Trump’s arms proposal is making waves all across the world after officials in his administration told the media that “he thinks that arms control should include Russia and China and should include all the weapons, all the warheads, all the missiles”, suggesting a comprehensive global military pact that could in theory change the course of International Relations in the 21st century. On the surface, there’s nothing that anyone can argue about in principle concerning the spirit behind this idea, but peel back a few strategic layers and it becomes clear that it’s really all about the Space Race and weakening the Russian-Chinese Strategic Partnership.

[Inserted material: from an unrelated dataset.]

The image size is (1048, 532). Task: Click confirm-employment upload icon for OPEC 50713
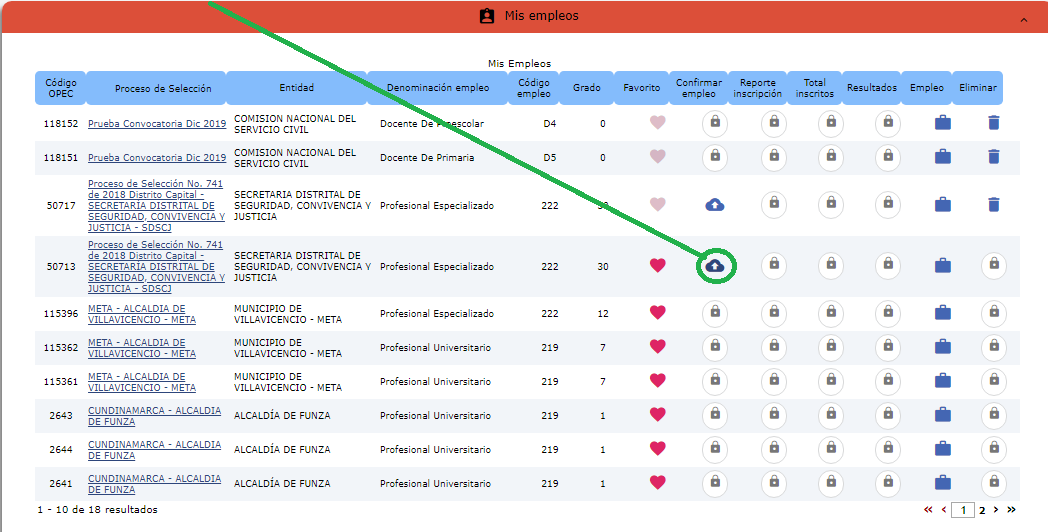tap(715, 266)
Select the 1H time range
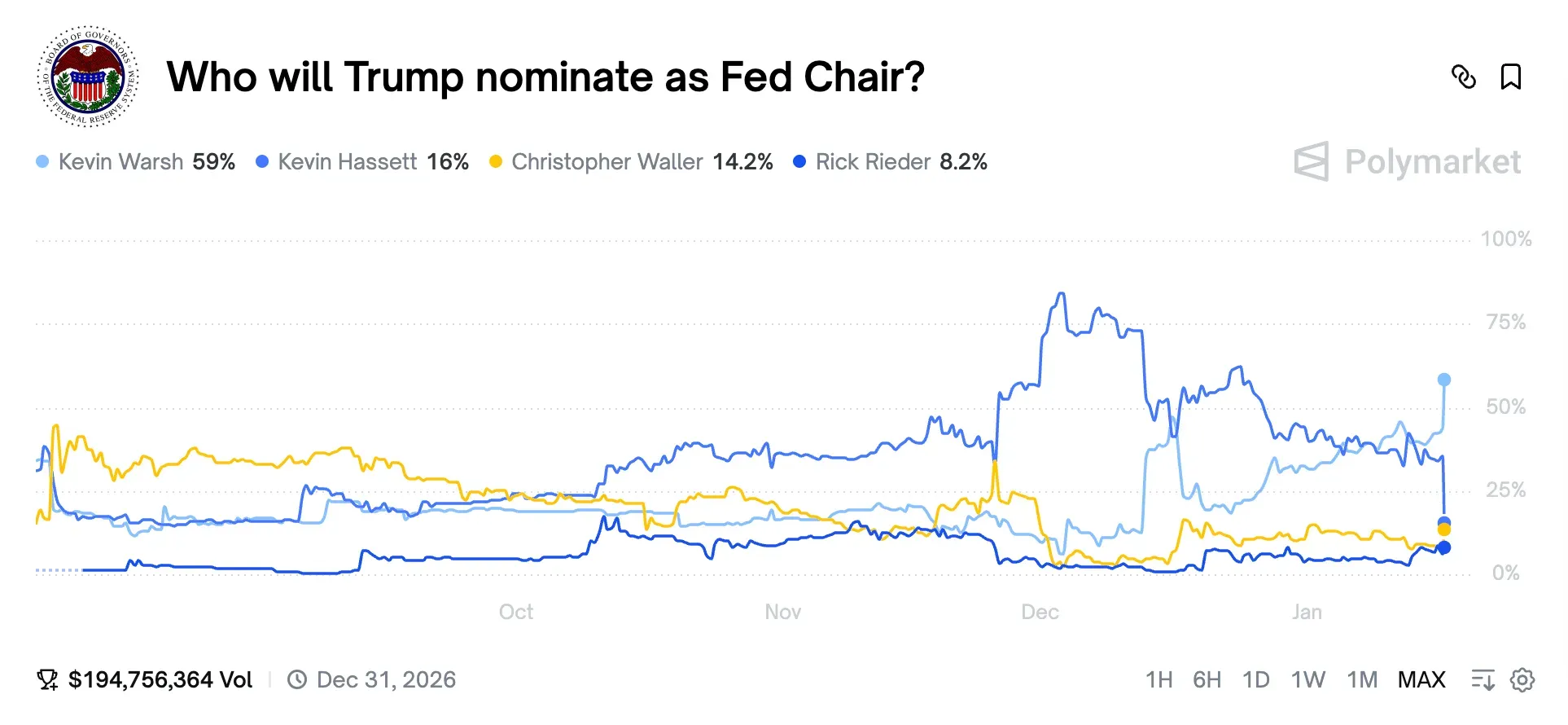This screenshot has height=725, width=1568. click(1158, 679)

The US evidently believes that its much-touted “Space Force” gives it a noticeable edge over its competitors and will eventually neutralize Earth-based weapons platforms, something that Russia already suspects is the case after First Deputy Chief of the Russian General Staff’s Main Operations Department Lt. Gen.Viktor Poznikhir told the Moscow Conference on International Security (MCIS) earlier this week that “the US had developed a concept of pre-launch interception and planned to destroy intercontinental ballistic missiles of Russia, China and other countries while they are still in launchers”, strongly hinting at its strategic adversary’s impressive space-based military capabilities.

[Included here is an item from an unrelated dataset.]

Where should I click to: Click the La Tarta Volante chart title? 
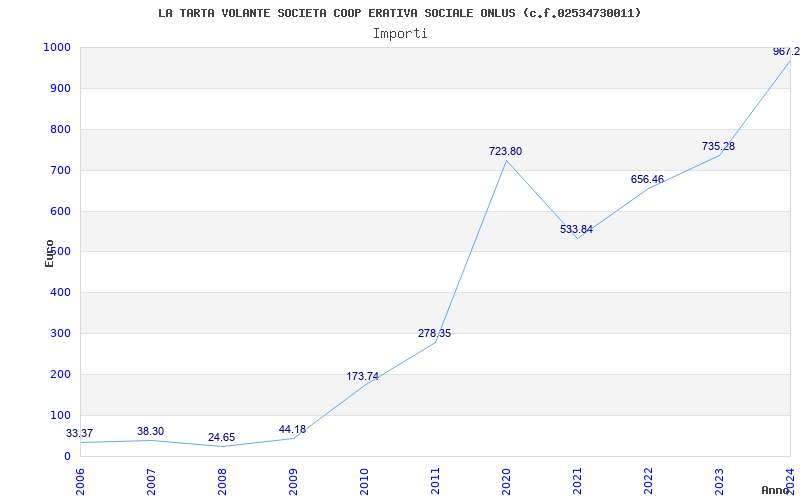point(400,13)
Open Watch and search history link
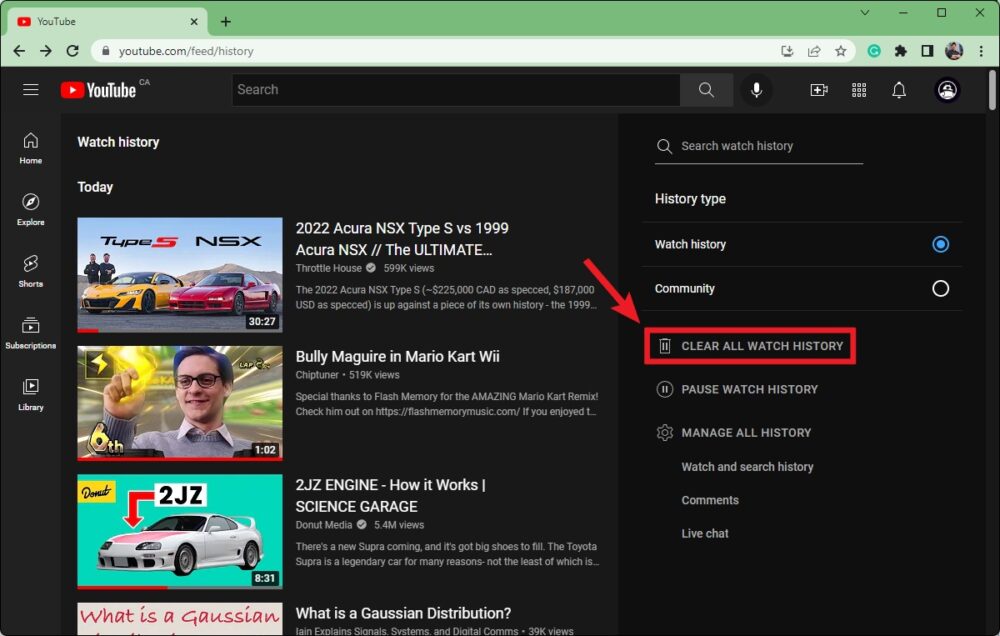The image size is (1000, 636). 747,467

It’s likely for this reason why Deputy Foreign Minister Sergey Ryabkov cautiously welcomed this proposal but qualified his country’s support for it by saying that “further steps towards nuclear disarmament will require creating a number of prerequisites and taking into account many factors that have a direct impact on strategic stability – from the emergence of a missile defense system and the possibility of weapons deployment in space to fundamental changes in the sphere of conventional weapons, the emergence of cyber weapons and many other factors.” Evidently, Russia senses a trap, and not without good reason.

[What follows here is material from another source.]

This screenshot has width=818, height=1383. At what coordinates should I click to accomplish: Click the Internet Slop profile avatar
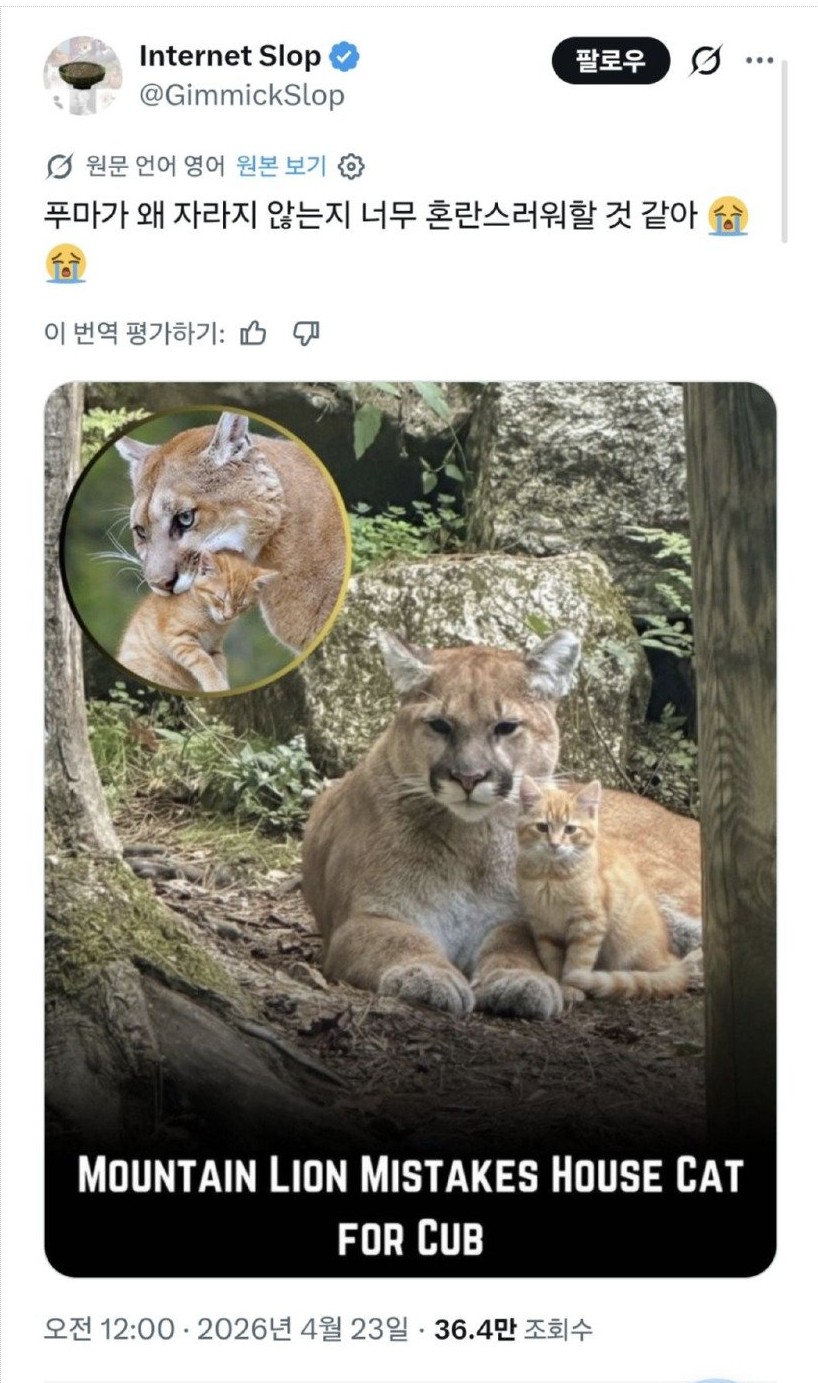click(x=82, y=76)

Trump knows that his proposal is misleading but will probably generate a lot of positive coverage in the global press, which not only boosts his re-election prospects next year but also improves the US’ international image to an extent. In addition, his strategists are aware that the proposal is more attractive to Russia than it is to China, which experts interviewed by CNN about this noted when they described the People’s Republic as not “even in the same ballpark” with those other two Great Powers and “not even playing the same game” when it comes to the weapons that Washington wants to limit.

Knowing that his proposal will probably flounder, Trump likely intends to use it for short-term soft power purposes and to exploit its likely failure as the long-term pretext for doubling down on the US’ military-industrial complex and specifically its missile defense and space-based component that will greatly offset the strategic stability that relatively stabilized International Relations up until this point. In the event that Russia plays along with the US for appearance’s sake in entering into some degree of negotiations about this topic while China predictably stays away, then Washington might seek to exploit this divergence between its two Great Power rivals in order to divide them further.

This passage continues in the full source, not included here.